A Bias-Correction Decentralized Stochastic Gradient Algorithm with Momentum Acceleration
Yuchen Hu, Xi Chen, Weidong Liu, Xiaojun Mao
TL;DR
The paper tackles decentralized stochastic optimization over sparse networks with data heterogeneity by introducing Exact-Diffusion with Momentum (EDM), a momentum-augmented bias-correction algorithm. EDM extends the ED/D^2 framework by incorporating a momentum term to accelerate convergence while effectively neutralizing heterogeneity-induced bias, with the key update X^{(t+2)} = W(2X^{(t+1)} - X^{(t)} - alpha\mathbf{M}^{(t+1)} + \u007Falpha\mathbf{M}^{(t)}). The authors prove that, under non-convex objectives, EDM converges sub-linearly to a neighborhood whose radius is independent of data heterogeneity, and under the Polyak-Lojasiewicz condition, EDM achieves linear convergence to a neighborhood, with a convergence bound that is tighter than prior momentum-based bias-correction methods. The analysis introduces auxiliary variables, variance decomposition, and consensus-transform techniques to tightly bound consensus errors and gradient progress, and demonstrates that EDM can eliminate heterogeneity effects at a faster rate than DSGT-based momentum methods.
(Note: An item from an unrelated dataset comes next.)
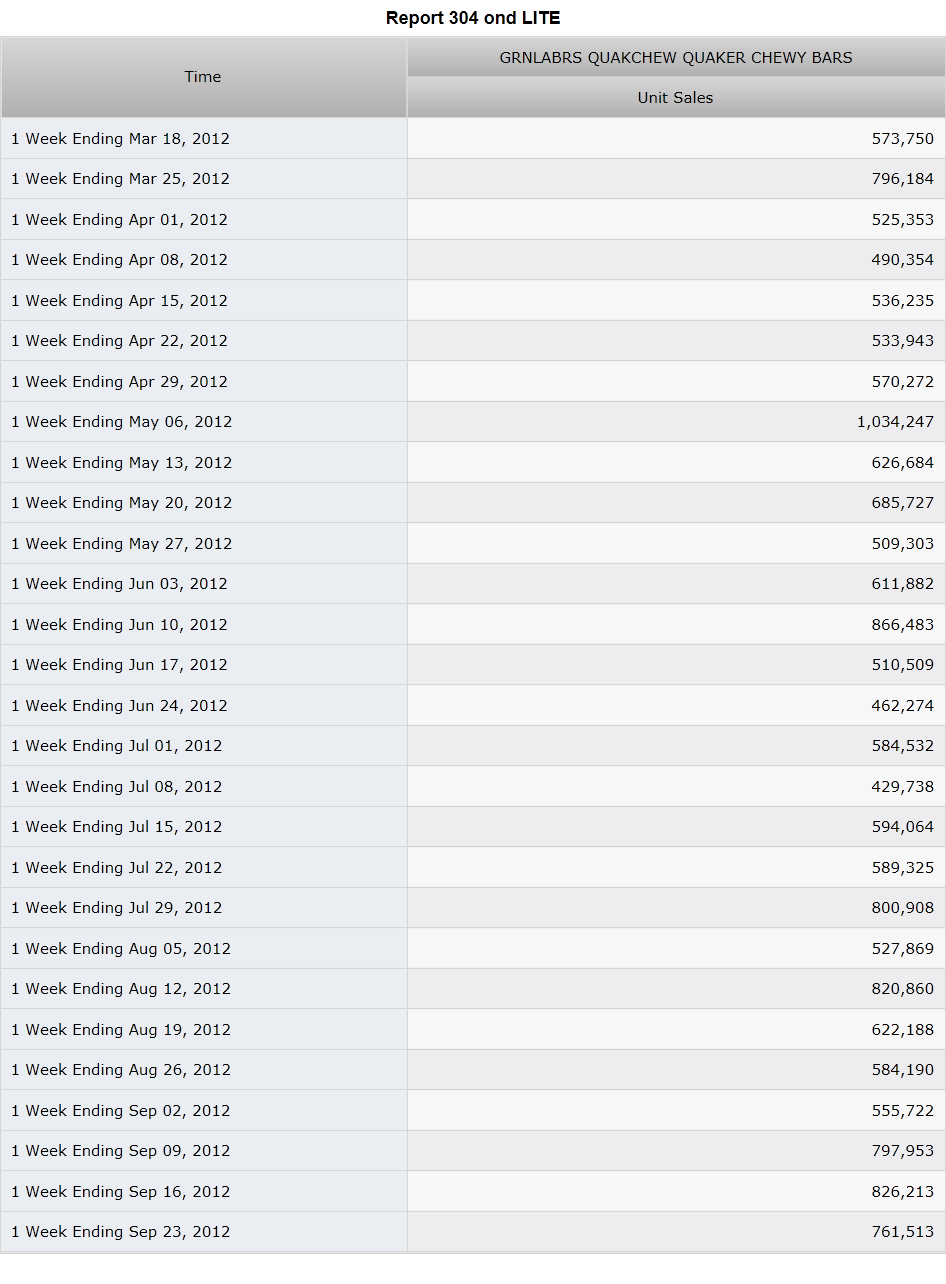Click the 1,034,247 unit sales cell
946x1284 pixels.
point(676,422)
Overall, EDM provides a practically robust method for accelerating decentralized training in sparse networks with heterogeneous data, while offering a rigorous framework that could extend to other momentum-based bias-correction algorithms.
Abstract
Distributed stochastic optimization algorithms can simultaneously process large-scale datasets, significantly accelerating model training. However, their effectiveness is often hindered by the sparsity of distributed networks and data heterogeneity. In this paper, we propose a momentum-accelerated distributed stochastic gradient algorithm, termed Exact-Diffusion with Momentum (EDM), which mitigates the bias from data heterogeneity and incorporates momentum techniques commonly used in deep learning to enhance convergence rate. Our theoretical analysis demonstrates that the EDM algorithm converges sub-linearly to the neighborhood of the optimal solution, the radius of which is irrespective of data heterogeneity, when applied to non-convex objective functions; under the Polyak-Lojasiewicz condition, which is a weaker assumption than strong convexity, it converges linearly to the target region. Our analysis techniques employed to handle momentum in complex distributed parameter update structures yield a sufficiently tight convergence upper bound, offering a new perspective for the theoretical analysis of other momentum-based distributed algorithms.